* _Provided records_
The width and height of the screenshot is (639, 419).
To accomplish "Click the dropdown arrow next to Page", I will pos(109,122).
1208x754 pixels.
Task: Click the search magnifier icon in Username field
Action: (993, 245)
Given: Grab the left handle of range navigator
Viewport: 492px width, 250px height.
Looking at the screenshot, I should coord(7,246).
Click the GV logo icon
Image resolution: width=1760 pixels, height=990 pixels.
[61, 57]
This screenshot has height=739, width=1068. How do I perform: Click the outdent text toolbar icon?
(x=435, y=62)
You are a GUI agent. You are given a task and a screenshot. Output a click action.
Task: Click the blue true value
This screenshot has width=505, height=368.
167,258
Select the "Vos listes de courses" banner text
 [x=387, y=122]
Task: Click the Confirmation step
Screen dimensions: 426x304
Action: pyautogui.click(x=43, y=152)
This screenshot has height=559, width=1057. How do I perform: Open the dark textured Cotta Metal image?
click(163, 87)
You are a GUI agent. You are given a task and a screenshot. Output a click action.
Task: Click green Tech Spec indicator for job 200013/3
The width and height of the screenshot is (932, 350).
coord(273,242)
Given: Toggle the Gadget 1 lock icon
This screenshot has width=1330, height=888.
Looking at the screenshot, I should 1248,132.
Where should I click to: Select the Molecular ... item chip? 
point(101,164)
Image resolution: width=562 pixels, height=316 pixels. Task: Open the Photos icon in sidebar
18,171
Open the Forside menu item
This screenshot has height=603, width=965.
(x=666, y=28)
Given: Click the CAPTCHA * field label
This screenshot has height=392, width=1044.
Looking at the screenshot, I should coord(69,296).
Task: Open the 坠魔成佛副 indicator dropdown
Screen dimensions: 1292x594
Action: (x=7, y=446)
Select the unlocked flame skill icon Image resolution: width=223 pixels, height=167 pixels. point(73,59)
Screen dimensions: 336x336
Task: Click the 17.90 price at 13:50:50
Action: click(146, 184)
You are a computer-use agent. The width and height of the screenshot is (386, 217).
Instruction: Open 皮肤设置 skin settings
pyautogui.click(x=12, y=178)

* _Objective_
Count the lines in the data above that contain the string "dropdown" with case counting, and reply with the number alone.

* _Task solution_
2